Task to complete —
Transcribe the data underneath exactly. No images belong in your version.
+++ The data
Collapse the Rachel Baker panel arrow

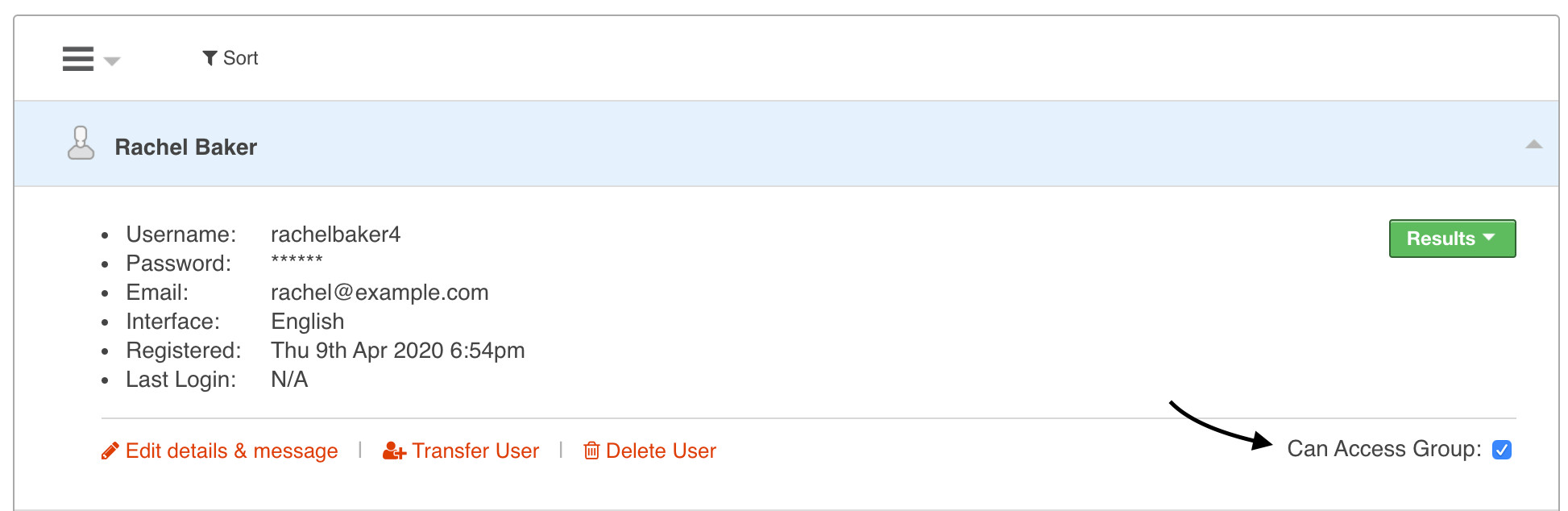[1533, 144]
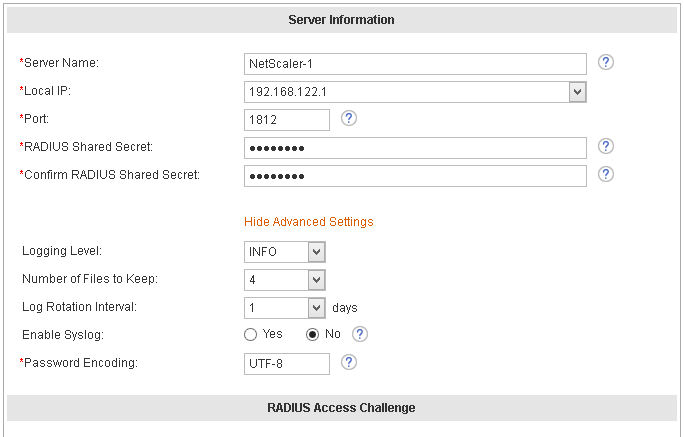
Task: Click the Confirm RADIUS Shared Secret field
Action: point(415,176)
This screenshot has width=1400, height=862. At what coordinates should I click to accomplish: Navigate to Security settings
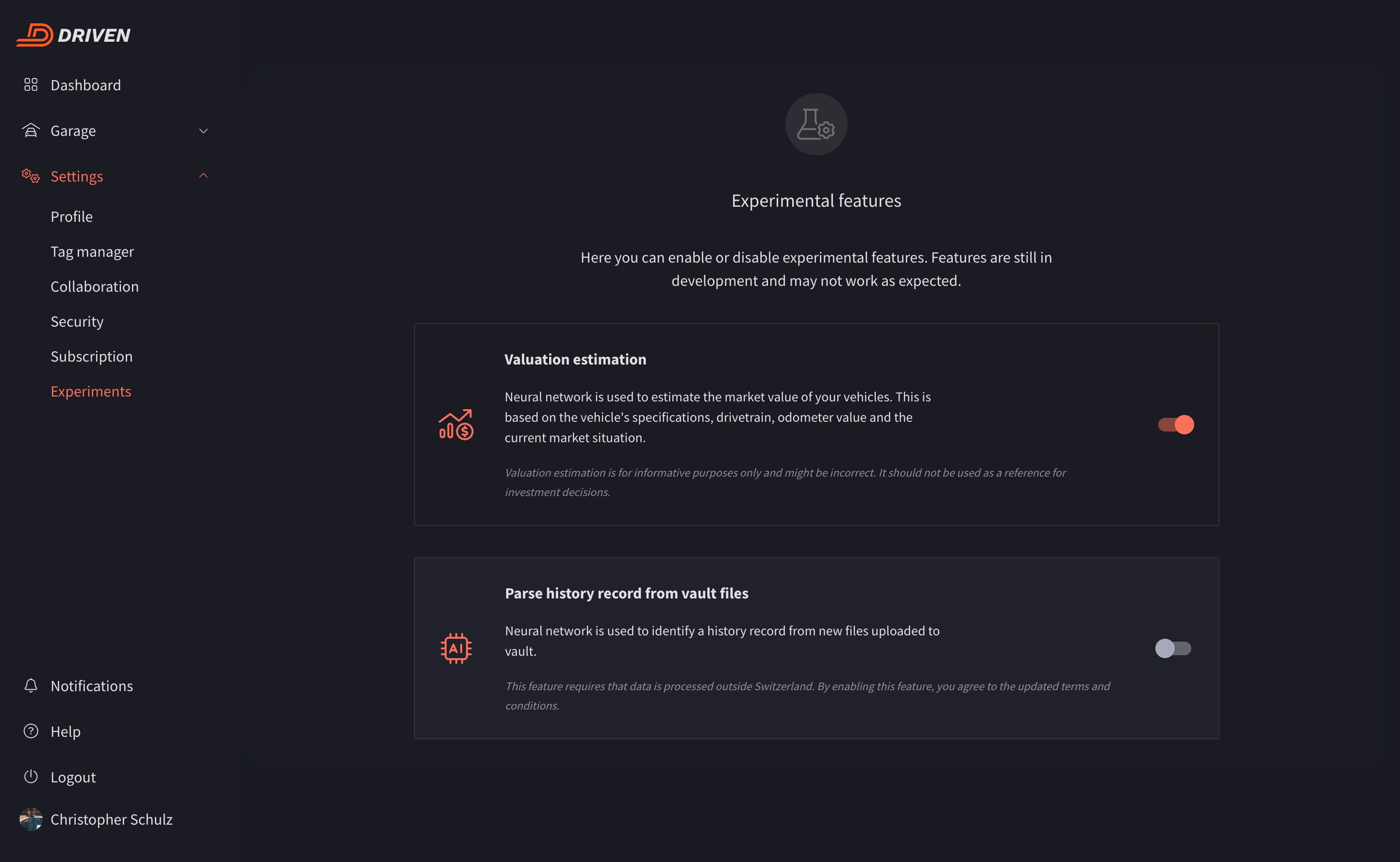click(x=77, y=321)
++++++
Response to the exercise —
Collapse the Rachel Baker panel arrow

[1533, 144]
Task: Click the Confirm RADIUS Shared Secret field
Action: point(415,176)
This screenshot has width=1400, height=862. At what coordinates should I click to accomplish: Navigate to Security settings
click(x=77, y=321)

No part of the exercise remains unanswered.